After locating the line with "How do I perform: Click the 주의", retype it and every later line exactly, stopping at the end of the records.
The data section start
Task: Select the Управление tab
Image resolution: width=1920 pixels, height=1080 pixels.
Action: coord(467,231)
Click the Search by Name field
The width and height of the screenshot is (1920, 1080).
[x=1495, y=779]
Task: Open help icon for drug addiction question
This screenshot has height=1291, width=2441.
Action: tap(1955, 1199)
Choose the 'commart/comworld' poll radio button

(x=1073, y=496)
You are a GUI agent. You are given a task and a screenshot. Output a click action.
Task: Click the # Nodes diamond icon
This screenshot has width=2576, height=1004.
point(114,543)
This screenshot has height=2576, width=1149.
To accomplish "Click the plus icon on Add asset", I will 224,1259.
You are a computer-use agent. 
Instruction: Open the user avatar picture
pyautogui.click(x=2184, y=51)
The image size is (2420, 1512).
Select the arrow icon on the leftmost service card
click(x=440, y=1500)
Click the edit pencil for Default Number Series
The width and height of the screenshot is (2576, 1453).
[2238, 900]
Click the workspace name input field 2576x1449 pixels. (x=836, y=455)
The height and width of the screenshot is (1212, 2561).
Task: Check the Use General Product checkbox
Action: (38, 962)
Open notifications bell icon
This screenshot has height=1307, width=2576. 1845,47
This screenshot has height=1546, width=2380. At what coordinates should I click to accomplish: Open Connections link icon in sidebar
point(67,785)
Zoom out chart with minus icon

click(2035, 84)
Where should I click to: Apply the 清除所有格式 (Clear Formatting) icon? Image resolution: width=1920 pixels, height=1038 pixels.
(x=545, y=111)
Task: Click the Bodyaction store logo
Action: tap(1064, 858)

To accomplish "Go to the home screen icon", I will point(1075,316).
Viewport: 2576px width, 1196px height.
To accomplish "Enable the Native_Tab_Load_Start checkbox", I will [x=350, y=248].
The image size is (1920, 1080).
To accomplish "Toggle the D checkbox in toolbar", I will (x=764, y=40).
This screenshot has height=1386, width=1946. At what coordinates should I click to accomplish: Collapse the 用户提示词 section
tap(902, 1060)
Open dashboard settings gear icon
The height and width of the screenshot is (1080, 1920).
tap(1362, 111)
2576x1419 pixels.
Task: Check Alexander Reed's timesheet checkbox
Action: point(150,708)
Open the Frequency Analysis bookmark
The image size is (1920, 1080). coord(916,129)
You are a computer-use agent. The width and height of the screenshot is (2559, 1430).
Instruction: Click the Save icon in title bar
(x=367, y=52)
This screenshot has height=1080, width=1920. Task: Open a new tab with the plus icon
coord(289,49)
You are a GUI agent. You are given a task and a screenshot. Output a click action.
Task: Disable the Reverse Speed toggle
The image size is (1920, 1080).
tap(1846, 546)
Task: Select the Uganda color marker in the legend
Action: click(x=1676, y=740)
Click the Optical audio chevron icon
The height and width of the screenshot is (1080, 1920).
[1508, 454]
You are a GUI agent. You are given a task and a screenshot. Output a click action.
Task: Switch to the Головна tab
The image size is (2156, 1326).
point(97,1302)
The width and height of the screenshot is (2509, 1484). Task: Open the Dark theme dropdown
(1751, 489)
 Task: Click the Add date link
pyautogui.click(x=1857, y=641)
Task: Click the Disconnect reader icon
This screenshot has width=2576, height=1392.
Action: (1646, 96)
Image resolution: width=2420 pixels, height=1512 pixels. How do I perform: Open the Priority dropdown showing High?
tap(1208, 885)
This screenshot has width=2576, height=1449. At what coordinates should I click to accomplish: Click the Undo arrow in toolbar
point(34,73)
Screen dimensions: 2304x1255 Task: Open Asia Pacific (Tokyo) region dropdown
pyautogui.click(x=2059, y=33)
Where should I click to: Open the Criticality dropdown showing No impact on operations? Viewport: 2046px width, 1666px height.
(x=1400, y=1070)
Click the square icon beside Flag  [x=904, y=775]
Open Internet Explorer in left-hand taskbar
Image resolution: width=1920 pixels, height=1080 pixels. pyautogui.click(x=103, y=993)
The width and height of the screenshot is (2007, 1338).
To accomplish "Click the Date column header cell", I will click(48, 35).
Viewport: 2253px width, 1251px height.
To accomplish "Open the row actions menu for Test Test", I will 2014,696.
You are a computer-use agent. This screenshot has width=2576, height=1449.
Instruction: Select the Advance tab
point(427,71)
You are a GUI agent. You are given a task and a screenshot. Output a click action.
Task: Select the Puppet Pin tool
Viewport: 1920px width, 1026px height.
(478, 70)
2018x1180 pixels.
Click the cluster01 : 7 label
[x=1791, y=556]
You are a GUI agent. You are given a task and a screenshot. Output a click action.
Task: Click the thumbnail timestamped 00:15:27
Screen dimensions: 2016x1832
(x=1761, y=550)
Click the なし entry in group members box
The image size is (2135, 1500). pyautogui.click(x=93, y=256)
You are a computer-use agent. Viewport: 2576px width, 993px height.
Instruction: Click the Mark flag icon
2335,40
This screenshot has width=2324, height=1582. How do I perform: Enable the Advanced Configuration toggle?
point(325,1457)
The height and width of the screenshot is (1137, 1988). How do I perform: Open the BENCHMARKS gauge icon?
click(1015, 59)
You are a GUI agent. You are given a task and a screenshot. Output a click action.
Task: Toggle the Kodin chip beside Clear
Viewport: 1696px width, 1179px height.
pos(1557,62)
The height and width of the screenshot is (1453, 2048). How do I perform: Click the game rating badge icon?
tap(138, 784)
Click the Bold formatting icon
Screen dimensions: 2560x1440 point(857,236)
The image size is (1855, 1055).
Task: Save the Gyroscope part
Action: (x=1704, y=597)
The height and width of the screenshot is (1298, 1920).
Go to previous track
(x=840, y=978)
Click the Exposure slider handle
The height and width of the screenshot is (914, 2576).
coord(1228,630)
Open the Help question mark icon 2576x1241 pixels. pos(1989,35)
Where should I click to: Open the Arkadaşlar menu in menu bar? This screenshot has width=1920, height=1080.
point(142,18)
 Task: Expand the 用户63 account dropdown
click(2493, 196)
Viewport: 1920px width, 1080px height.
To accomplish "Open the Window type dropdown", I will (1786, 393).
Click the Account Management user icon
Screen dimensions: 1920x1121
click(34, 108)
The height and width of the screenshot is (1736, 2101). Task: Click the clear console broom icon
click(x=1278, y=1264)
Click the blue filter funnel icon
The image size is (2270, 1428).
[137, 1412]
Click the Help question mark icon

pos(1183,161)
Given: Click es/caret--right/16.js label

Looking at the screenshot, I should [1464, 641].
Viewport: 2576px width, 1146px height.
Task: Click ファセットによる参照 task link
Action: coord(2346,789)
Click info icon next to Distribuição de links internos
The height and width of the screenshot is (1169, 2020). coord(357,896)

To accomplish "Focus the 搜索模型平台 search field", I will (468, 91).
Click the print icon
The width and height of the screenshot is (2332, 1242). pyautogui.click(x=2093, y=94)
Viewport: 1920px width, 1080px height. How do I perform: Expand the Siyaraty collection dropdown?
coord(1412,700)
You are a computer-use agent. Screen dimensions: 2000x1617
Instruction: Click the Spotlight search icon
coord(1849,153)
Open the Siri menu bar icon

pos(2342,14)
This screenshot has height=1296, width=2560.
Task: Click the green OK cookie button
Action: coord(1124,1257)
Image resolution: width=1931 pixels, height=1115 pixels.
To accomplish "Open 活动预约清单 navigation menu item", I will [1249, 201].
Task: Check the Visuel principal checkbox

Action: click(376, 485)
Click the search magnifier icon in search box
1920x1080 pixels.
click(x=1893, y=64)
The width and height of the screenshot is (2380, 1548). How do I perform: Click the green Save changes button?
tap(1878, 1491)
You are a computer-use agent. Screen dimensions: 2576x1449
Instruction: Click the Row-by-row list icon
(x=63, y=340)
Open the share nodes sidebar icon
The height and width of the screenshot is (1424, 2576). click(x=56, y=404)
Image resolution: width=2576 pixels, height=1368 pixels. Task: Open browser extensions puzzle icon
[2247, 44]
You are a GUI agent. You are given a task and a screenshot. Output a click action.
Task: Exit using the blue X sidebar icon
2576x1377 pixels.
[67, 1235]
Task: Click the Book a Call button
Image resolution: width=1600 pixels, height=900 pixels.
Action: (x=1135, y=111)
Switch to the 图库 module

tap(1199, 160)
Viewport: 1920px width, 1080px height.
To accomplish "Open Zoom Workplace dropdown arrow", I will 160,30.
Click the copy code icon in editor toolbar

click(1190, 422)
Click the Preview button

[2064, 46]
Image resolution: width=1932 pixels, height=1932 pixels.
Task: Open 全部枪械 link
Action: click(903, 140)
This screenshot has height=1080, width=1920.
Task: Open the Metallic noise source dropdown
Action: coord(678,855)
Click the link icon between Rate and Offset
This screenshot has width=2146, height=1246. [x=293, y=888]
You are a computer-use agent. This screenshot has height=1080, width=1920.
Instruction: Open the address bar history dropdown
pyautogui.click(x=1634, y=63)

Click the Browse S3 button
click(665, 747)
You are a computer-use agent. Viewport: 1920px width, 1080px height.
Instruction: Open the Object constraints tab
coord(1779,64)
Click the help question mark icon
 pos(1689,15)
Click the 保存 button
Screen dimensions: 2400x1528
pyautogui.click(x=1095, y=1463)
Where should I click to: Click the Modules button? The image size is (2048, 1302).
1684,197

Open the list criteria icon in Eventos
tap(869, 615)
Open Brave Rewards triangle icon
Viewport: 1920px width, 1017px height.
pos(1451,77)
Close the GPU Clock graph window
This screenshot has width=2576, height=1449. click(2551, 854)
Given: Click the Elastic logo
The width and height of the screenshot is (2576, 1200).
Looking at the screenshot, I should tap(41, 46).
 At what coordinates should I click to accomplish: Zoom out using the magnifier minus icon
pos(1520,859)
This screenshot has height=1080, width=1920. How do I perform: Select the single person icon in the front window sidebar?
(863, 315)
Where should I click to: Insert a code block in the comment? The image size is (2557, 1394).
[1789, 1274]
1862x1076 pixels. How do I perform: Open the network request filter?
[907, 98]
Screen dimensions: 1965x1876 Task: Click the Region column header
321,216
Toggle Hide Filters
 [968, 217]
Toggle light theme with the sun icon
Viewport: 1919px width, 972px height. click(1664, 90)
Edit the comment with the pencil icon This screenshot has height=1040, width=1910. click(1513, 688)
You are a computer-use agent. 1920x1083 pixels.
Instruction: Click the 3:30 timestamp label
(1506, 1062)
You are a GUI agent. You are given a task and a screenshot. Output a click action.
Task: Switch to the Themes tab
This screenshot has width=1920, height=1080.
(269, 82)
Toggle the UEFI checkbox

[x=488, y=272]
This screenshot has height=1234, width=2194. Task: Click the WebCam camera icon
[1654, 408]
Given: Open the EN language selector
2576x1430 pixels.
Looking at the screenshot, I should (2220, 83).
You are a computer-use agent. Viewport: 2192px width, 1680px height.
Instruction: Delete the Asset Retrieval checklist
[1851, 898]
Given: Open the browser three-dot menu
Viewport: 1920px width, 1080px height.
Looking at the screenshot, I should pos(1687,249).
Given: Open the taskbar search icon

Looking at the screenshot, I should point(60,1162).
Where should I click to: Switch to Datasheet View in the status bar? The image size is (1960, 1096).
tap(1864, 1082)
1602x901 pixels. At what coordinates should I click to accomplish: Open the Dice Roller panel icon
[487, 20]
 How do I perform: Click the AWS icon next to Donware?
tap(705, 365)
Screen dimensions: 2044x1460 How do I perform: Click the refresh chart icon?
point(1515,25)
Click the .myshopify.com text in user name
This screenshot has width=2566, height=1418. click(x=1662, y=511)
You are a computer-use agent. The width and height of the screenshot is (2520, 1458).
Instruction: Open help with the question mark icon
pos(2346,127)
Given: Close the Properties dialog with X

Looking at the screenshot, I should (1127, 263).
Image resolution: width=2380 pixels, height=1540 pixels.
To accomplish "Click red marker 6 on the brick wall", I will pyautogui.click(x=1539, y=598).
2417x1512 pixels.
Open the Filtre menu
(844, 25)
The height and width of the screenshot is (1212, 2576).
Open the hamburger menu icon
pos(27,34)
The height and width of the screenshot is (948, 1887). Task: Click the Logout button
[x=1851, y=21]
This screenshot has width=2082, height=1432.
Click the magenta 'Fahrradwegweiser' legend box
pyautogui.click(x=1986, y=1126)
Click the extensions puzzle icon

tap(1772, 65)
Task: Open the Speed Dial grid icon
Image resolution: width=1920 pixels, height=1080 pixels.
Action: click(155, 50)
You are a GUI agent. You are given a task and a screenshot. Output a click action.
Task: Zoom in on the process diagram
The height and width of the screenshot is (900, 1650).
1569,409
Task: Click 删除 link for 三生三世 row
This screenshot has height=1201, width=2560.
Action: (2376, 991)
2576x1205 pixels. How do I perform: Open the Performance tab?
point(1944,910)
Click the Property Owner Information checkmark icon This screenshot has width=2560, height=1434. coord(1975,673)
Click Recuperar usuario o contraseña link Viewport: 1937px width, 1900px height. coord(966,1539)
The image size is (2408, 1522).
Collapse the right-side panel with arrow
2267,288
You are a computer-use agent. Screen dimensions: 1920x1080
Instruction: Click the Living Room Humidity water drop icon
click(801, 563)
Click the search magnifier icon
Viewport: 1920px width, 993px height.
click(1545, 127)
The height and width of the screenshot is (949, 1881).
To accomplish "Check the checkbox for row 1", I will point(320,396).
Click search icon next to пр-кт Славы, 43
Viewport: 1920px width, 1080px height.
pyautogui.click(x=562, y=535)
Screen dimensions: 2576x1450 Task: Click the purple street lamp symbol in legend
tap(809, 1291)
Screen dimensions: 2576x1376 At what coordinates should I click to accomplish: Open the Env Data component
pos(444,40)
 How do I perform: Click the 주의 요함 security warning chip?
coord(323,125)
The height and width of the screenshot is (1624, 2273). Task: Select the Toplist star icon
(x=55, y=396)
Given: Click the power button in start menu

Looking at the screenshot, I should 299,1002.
The data section end
*Final answer*.
 How do I perform: Click the 주의 요함 security warning chip?
coord(323,125)
The height and width of the screenshot is (1624, 2273). Task: Select the Toplist star icon
(x=55, y=396)
Given: Click the power button in start menu

Looking at the screenshot, I should 299,1002.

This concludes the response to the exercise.